## INSTRUCTIONS TO FOLLOW
For the records below, report how many lines include the word "screenshot". Only the number should appear.

## EXTRACTED RECORDS
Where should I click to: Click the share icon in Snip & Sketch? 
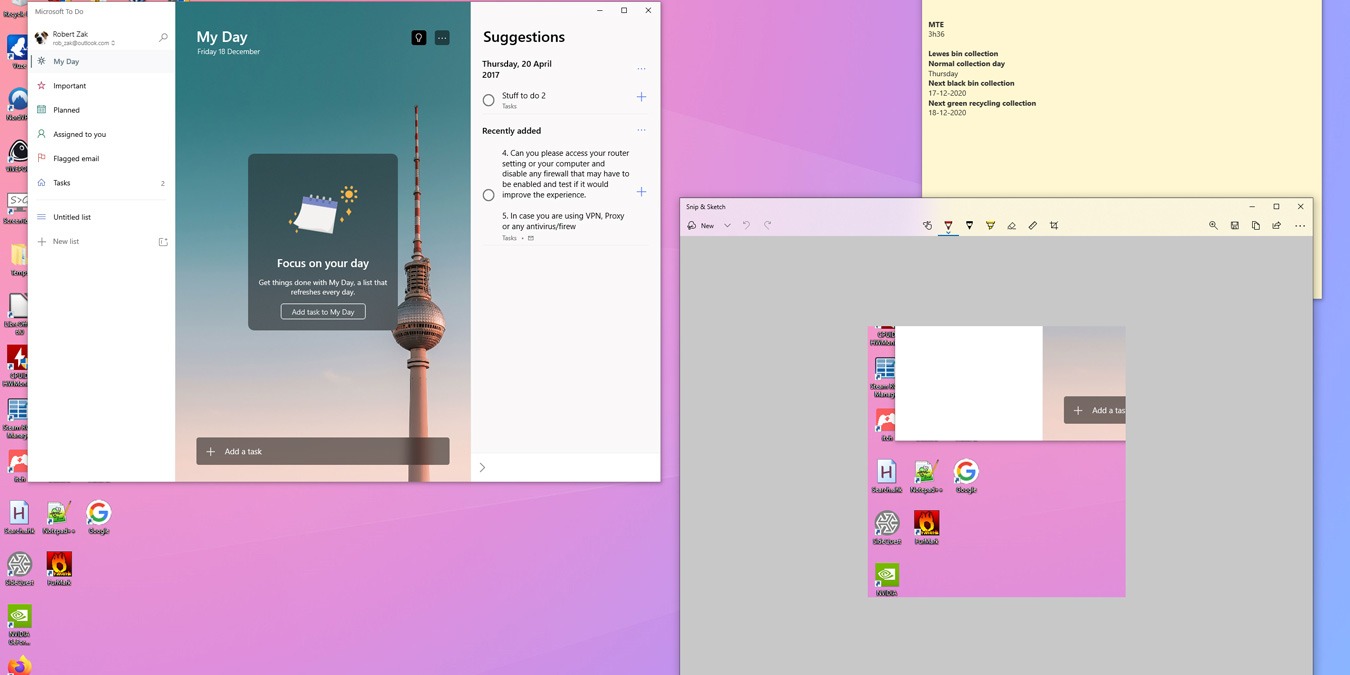pyautogui.click(x=1276, y=225)
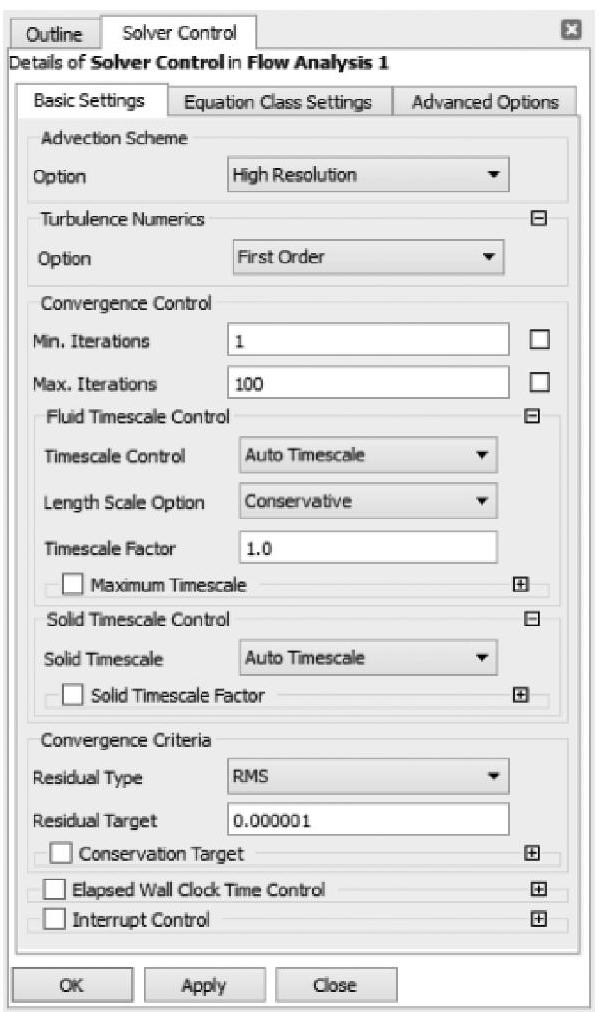Expand Elapsed Wall Clock Time Control
Image resolution: width=608 pixels, height=1012 pixels.
click(x=538, y=889)
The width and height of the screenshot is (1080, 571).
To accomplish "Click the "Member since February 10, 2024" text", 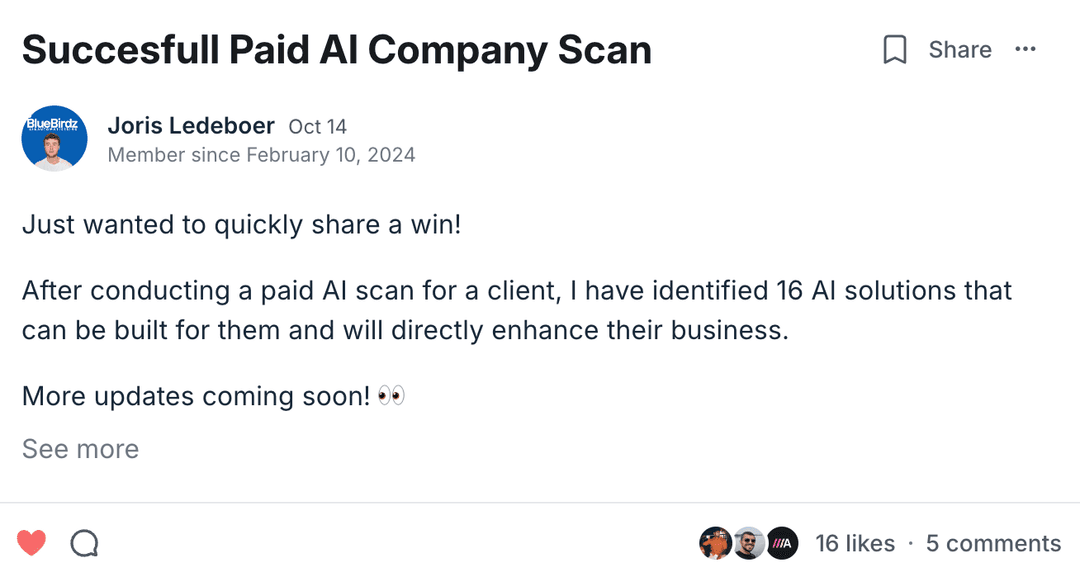I will click(261, 155).
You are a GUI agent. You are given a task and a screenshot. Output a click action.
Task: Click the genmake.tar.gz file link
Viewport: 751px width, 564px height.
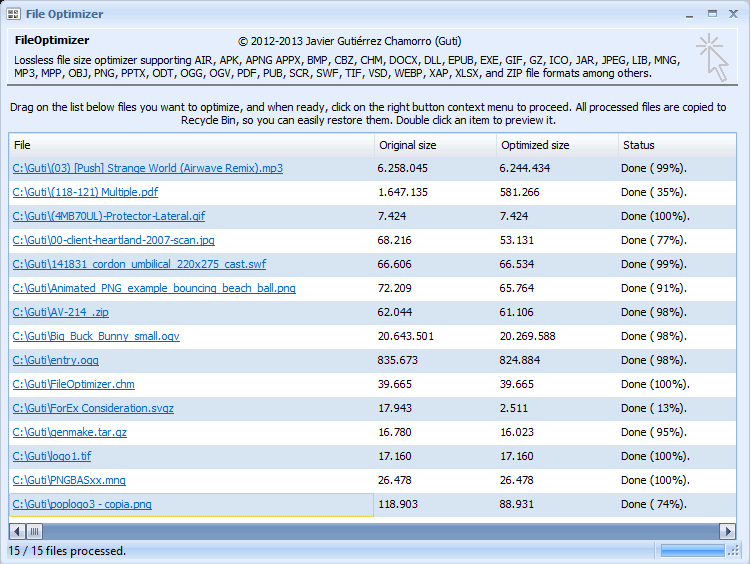click(x=69, y=433)
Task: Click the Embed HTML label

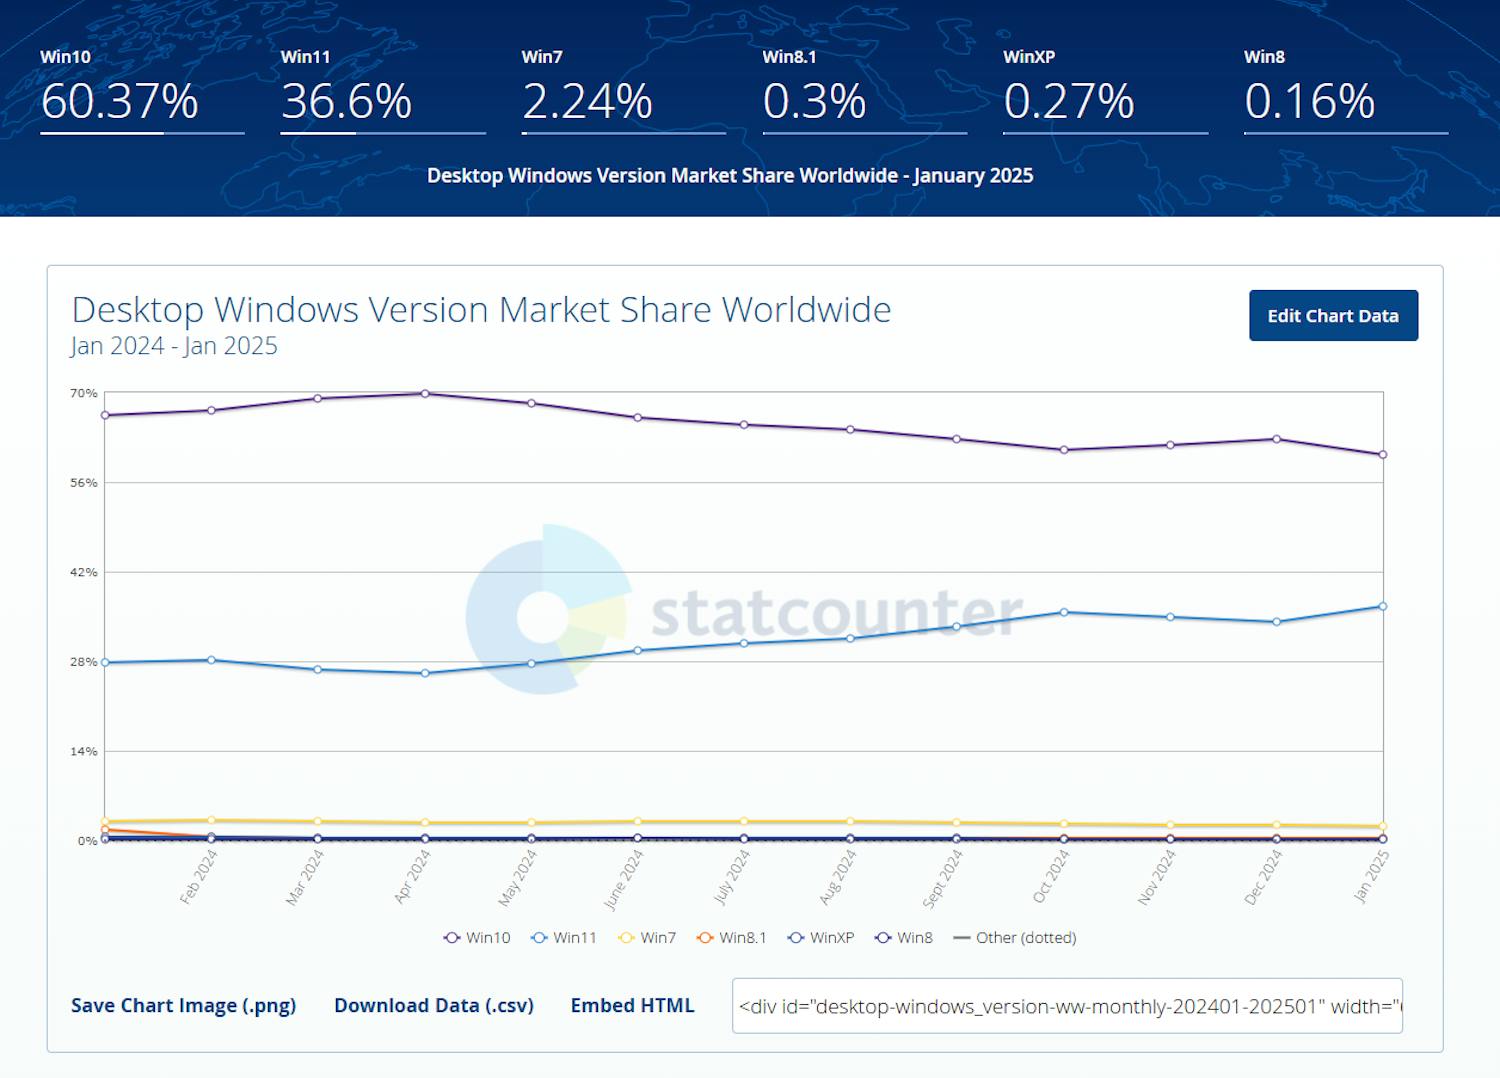Action: coord(633,1005)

## RESPONSE AREA
2